EXTRACT TO READ ::
□ □ □

Many tourists don’t feel comfortable playing this game. Halve the first price you’re quoted, then slowly go up… it’s a question of time, and exchange. Take your time to haggle with the seller, appreciate his goods without showing too much interest, compare them with what you’ve seen somewhere else. Show that you know a little bit the prices. Never think that it is cheap compared to Europe.


The game starts when you look at the shop from the street. It becomes serious when you ask for the price. “A good price, for you…” and the seller does his best for you to give him the price you’re willing to pay. Always let him start.
Walking in the souk can be difficult. Everyone will try to tempt you into his shop, and not let you go before you have bought something. It’s up to you to decide how long you want to stay, and then really enjoy this moment.


If you want to buy without haggling, it is possible, in craft cooperatives and centres and shops that display “fixed prices”. These are generally less than you might pay elsewhere – but more than you might if you enjoy haggling.


When you want to buy in the souq, walk a little bit away from the main crowded alleys, the tourist-traps. You’ll find other shops, with as many and as good products, and fewer western customers. With a little luck, you might even find the wholesale dealers, who also sell single items.


When your guide offers to take you into a specific shop, he’ll certainly receive a percentage on your purchases. But you can also make it clear to him that he will get more from you as a tip than this percentage, as long as you’re not harassed by sellers. He will then become your best protection against them.

□ □ □

AVAILABLE DATA ::
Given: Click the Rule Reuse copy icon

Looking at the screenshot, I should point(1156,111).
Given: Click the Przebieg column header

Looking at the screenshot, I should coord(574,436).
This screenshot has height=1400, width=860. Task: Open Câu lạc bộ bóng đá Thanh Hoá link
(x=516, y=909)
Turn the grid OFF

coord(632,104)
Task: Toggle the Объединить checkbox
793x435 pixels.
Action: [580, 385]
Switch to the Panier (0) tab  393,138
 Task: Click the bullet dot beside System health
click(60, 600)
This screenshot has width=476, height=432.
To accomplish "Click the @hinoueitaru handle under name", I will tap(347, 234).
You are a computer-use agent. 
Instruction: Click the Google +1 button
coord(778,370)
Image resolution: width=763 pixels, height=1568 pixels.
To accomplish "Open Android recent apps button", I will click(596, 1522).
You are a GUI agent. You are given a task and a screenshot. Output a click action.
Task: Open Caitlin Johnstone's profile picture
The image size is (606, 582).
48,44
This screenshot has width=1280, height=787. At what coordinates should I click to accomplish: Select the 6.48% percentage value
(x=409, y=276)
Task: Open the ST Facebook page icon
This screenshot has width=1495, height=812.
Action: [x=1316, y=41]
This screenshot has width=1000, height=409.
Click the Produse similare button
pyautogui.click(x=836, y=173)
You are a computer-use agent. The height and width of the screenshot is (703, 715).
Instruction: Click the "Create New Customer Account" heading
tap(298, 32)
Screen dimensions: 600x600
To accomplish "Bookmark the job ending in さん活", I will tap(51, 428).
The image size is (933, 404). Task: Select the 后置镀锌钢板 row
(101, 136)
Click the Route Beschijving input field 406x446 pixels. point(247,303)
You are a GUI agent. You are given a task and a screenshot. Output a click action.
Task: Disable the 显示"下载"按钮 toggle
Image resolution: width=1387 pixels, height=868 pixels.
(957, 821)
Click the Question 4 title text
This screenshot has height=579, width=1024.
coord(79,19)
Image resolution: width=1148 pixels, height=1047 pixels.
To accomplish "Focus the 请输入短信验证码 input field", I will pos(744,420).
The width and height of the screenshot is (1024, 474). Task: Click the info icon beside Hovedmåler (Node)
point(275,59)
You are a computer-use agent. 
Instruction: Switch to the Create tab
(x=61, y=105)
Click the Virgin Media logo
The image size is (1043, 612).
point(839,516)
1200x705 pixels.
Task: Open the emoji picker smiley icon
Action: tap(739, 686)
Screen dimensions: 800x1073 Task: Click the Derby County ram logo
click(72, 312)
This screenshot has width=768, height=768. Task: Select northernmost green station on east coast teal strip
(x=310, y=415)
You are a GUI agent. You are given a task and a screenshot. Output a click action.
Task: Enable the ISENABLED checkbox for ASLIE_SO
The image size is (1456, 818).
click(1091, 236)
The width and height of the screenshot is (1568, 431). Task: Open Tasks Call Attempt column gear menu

□ □ □

TASK PROMPT :: According to the text on bargaining in the souk, where can you shop without haggling?

REPLY :: In craft cooperatives and centres and in shops that display "fixed prices".